海辺と反対方向にある広場からうるさい蝉の声が響く。汗の粒が生え際をかき分けて首筋を滑っていく。潮の匂いを運ぶ風がシャツの袖を揺らして腕を撫でる。
帽子を脱いだ七星が、風に髪を揺らしながら目を細めた。べとついた蒸し暑い潮風だが、彼の青い髪をふわりと散らしている様はなぜか涼やかに見える。そう言えばこの男は港町の生まれだったな、とふと思い出した。
白い波が砕ける音が穏やかに耳をくすぐる。一定のリズムで繰り返される音に、不意に歌声が入り混じった。確かめるまでもなく、七星の歌声だ。

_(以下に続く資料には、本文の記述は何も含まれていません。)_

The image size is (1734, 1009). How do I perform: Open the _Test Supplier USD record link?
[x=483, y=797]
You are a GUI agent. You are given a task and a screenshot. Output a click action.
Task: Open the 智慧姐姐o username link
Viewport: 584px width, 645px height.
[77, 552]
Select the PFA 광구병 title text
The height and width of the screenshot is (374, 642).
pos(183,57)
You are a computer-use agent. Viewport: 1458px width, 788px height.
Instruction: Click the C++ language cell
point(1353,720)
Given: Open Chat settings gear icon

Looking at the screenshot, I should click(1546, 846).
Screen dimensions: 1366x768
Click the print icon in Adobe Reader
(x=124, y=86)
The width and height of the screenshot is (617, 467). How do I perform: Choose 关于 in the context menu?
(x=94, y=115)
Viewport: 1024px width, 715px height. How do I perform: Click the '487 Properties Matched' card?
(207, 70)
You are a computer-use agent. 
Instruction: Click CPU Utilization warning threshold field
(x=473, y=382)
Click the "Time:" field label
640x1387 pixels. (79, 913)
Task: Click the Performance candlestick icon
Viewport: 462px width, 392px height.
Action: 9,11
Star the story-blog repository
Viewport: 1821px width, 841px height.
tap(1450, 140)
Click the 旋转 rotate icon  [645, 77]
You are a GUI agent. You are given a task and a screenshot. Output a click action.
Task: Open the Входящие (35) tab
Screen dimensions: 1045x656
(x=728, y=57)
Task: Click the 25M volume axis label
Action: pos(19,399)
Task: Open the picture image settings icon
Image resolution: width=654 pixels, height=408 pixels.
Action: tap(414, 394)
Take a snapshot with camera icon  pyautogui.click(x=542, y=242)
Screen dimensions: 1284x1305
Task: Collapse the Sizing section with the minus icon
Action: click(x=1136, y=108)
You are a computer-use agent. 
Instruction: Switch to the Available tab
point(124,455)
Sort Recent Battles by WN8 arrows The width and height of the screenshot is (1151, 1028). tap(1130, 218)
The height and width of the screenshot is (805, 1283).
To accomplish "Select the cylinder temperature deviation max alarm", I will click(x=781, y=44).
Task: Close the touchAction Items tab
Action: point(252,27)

『今度の新曲』と言っていた曲だろうか、と思いつつ耳を傾けるが、どこかで聴いたことのあるメロディーであることに気付く。それは往年の女性アイドルの歌だった。ふたりで汽車に乗って海に訪れる、恋の歌。確か春の歌だったはずだから、海が舞台とは言え今の状況で歌うにはいささか不似合いな気もする。那由多は目を細めて七星を見やったが、けれど彼はそんな視線に気付くことなく楽しそうに口ずさみ続けている。
柔らかで叙情的な歌詞が、七星の透き通っていながらも芯のある歌声で紡がれていく。
スニーカーを僅かに濡らす波が、水面に反射する日射しのかけらが、空の低いところからぶわりと膨らんだ白い入道雲が、そのすべてが彼の歌声によって鮮やかな光を纏っていく。蝉の声も、波の音も、砂を踏む足音も、歌声に溶けてひとつのメロディーになっていく。
そうしてやがて、胸の奥で火の粉のように音が舞う。那由多はそっと瞼を閉じた。
まるで別の宇宙から響いてくるような、自分が求めているものとは全く異なるこの歌声。けして相容れることはない歌だが、だからこそ心を捉えて離さない。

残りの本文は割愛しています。